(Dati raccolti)
---------------

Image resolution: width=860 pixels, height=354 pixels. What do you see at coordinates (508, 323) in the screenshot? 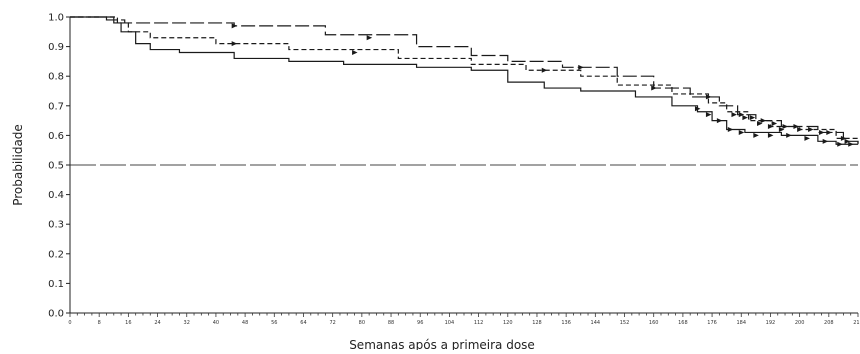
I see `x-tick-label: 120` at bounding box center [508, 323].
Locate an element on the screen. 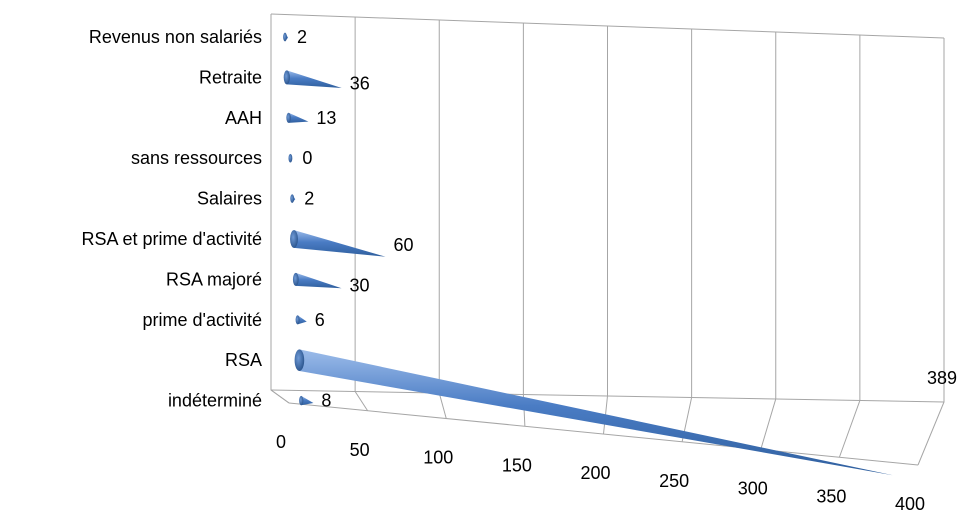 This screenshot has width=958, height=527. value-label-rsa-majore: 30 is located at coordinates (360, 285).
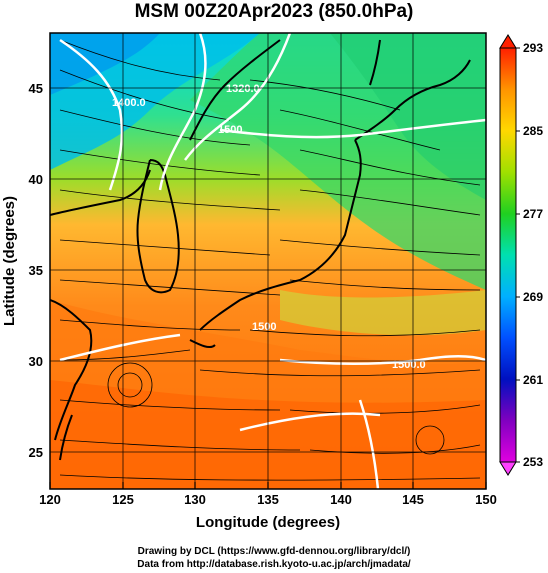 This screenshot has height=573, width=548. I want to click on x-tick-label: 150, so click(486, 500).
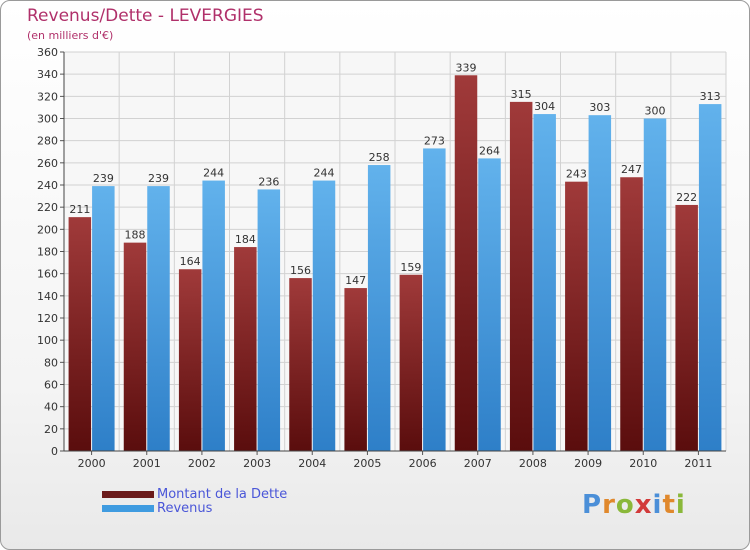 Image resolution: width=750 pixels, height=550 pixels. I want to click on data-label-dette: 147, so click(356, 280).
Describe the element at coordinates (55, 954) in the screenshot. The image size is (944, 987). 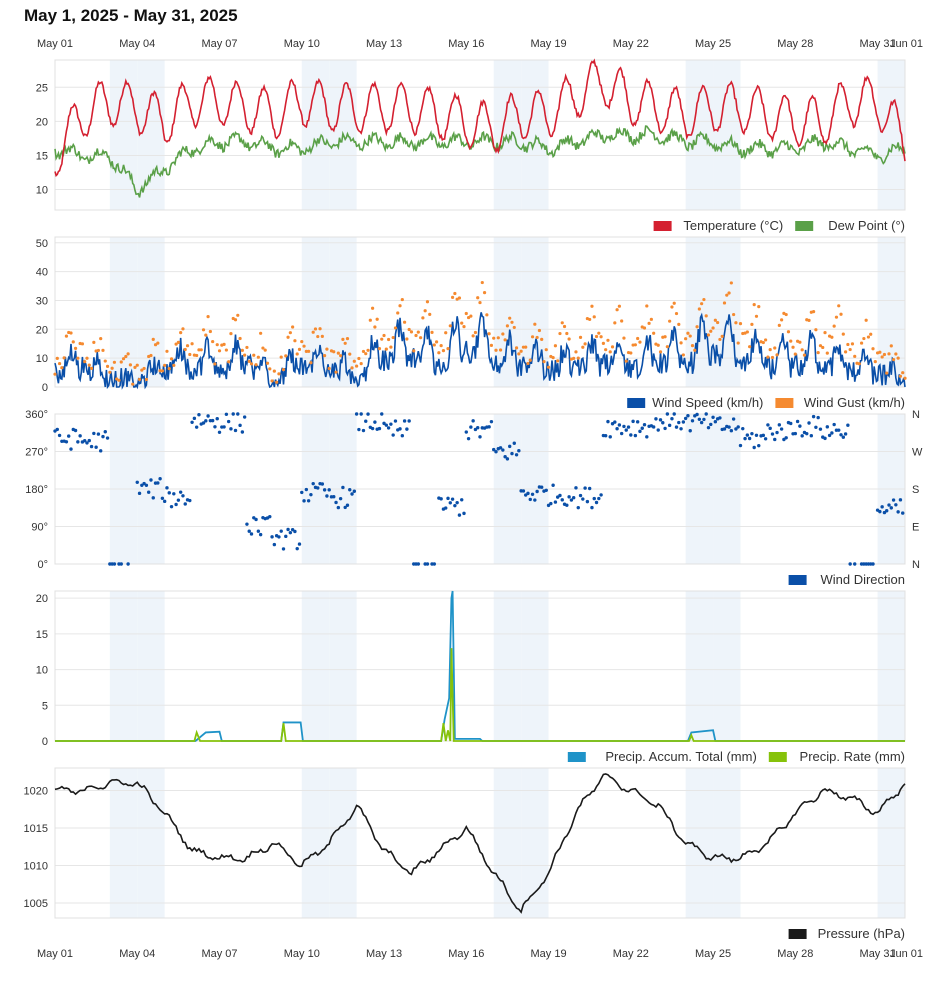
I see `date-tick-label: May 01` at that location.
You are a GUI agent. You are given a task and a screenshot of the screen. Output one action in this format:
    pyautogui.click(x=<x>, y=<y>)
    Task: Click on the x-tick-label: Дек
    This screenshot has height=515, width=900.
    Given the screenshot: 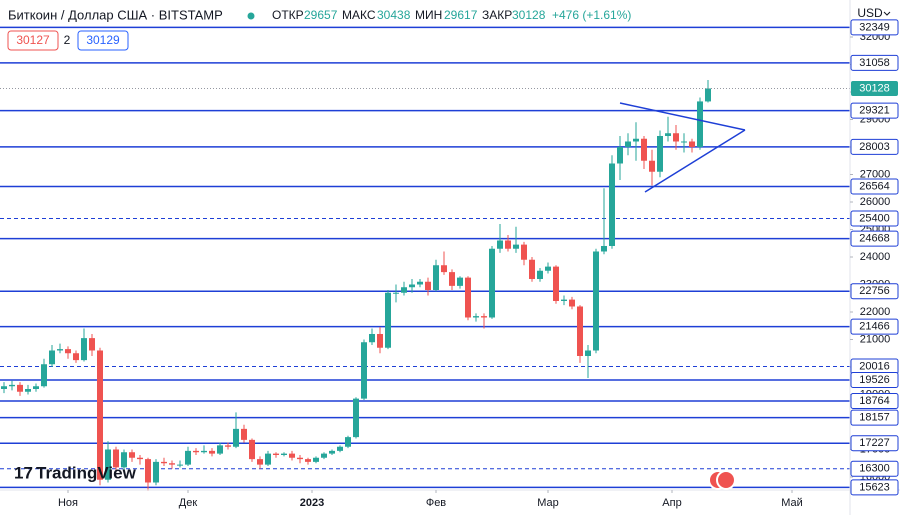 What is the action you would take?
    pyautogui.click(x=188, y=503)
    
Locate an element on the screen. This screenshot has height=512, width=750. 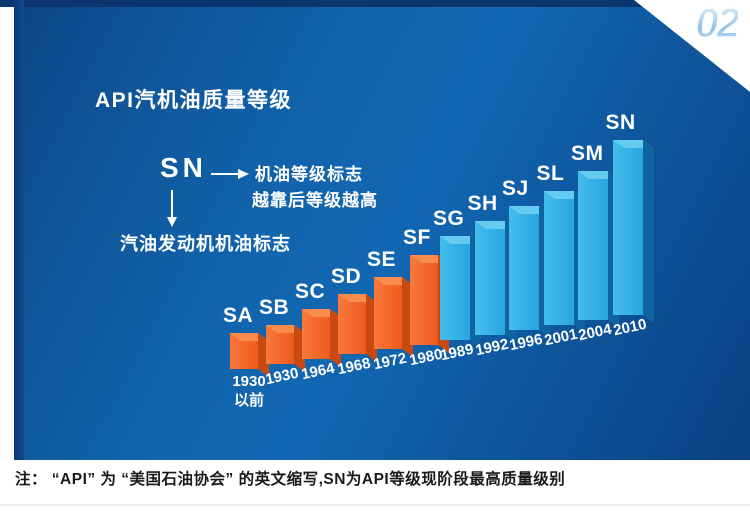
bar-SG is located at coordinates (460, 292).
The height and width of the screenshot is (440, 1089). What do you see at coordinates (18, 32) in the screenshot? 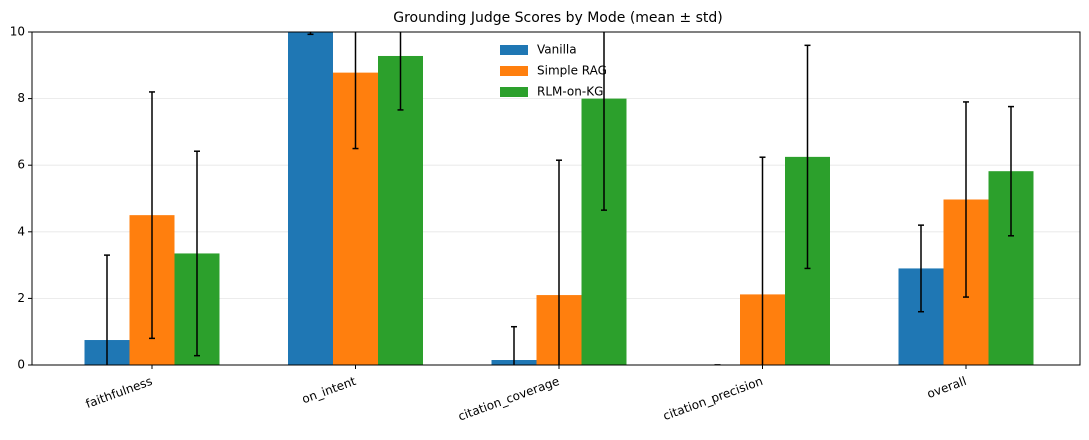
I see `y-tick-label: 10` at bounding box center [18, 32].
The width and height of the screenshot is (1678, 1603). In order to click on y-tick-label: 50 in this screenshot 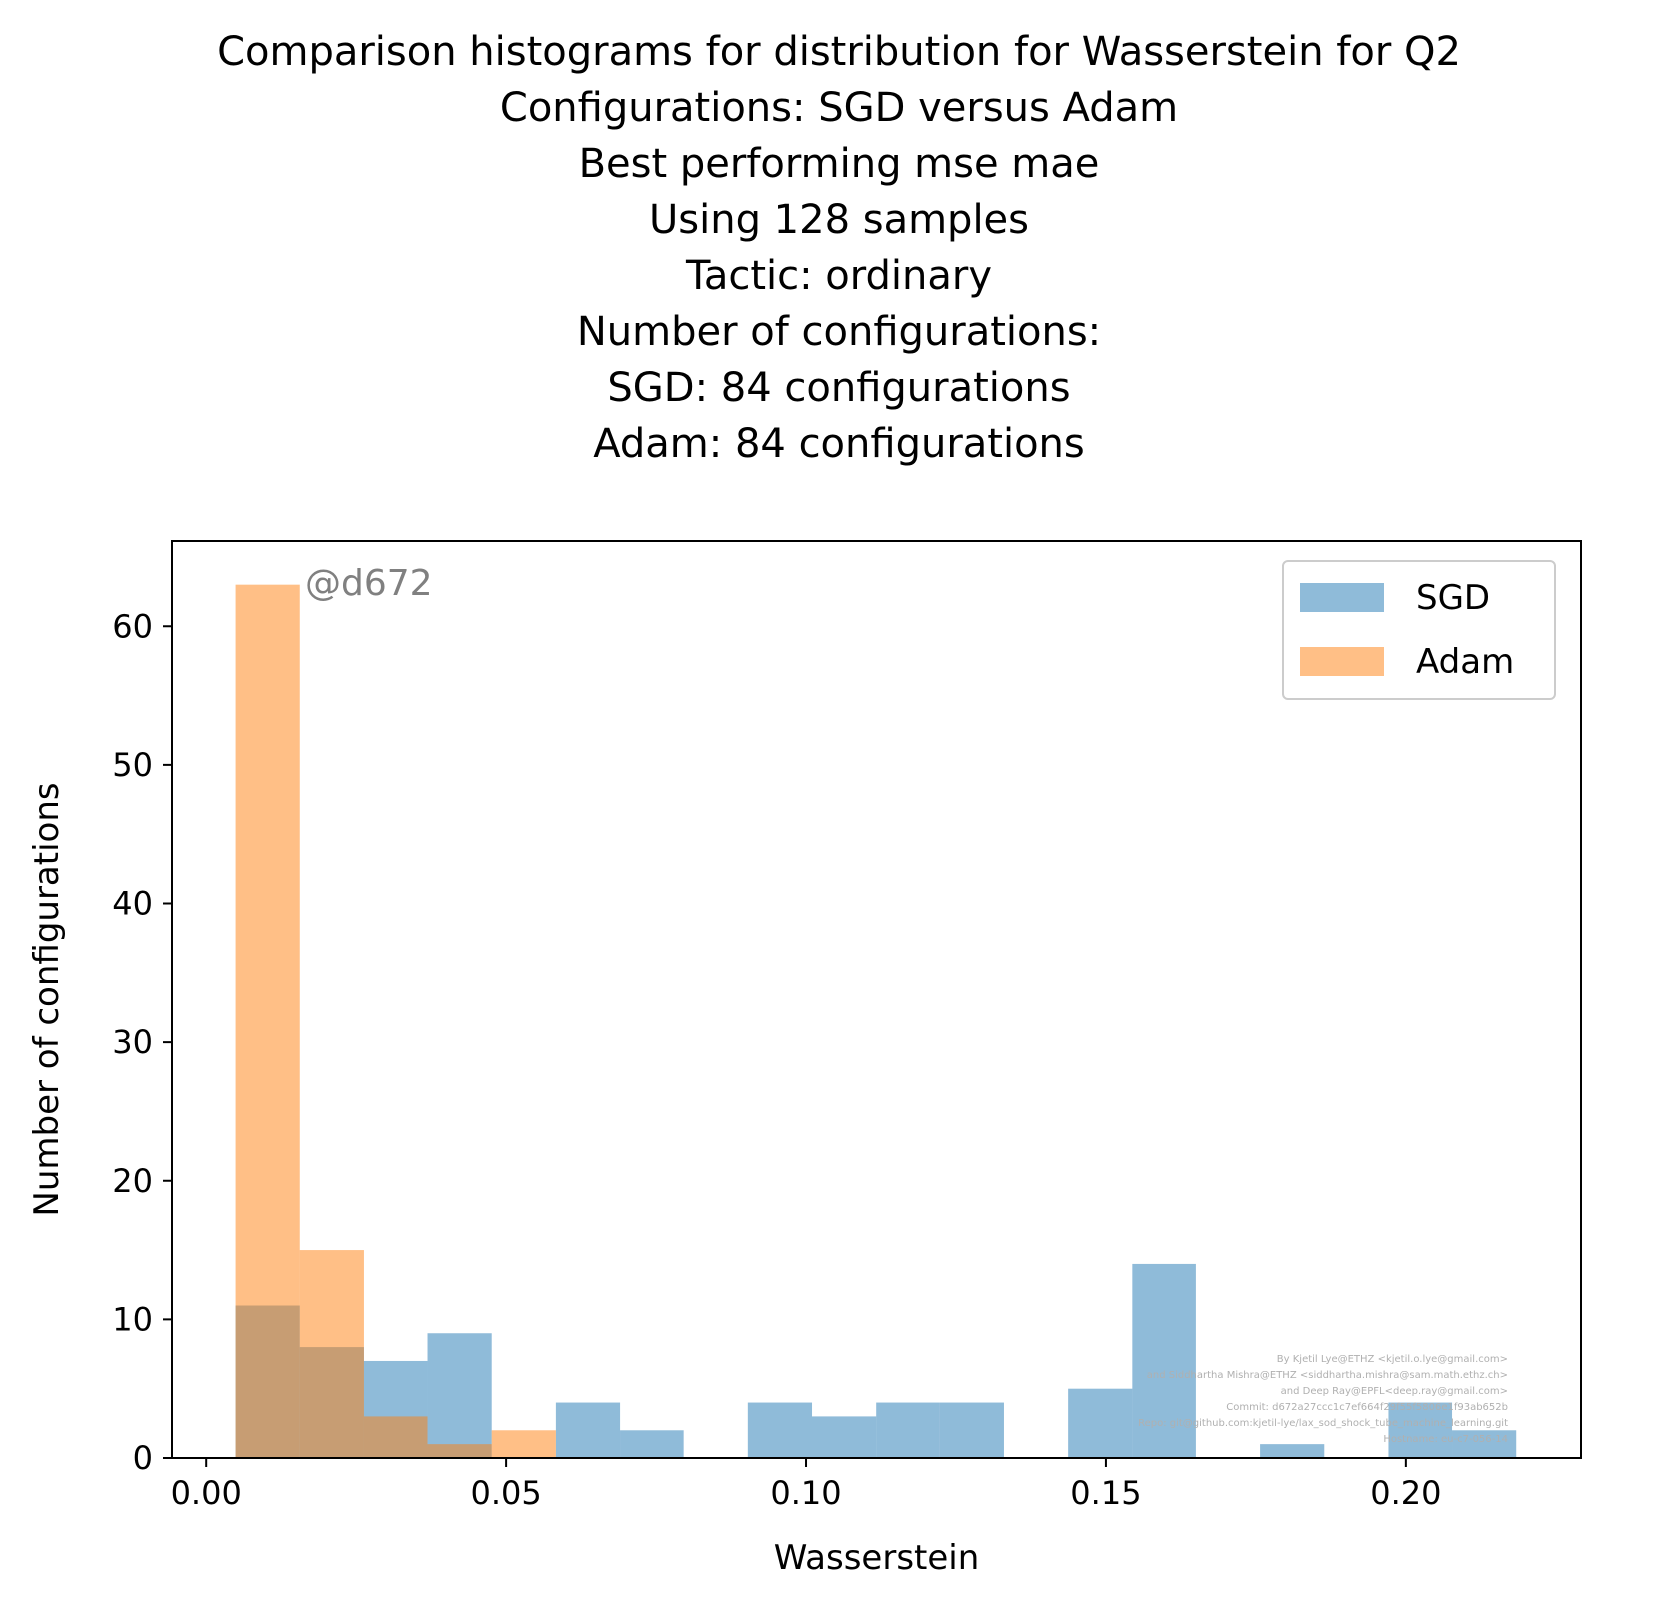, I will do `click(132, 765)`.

---------------

:: RICHIESTA ::
Puoi ricopiare identiche le righe dalla riga che contiene "Locate an element on the screen. This" fino alla riga che contiene "center [18, 32].", entrambe comprese, tralasciando le immagini?

:: RISPOSTA ::
Locate an element on the screen. This screenshot has height=512, width=750. 
bar-SG is located at coordinates (460, 292).
The height and width of the screenshot is (440, 1089). What do you see at coordinates (18, 32) in the screenshot? 
I see `y-tick-label: 10` at bounding box center [18, 32].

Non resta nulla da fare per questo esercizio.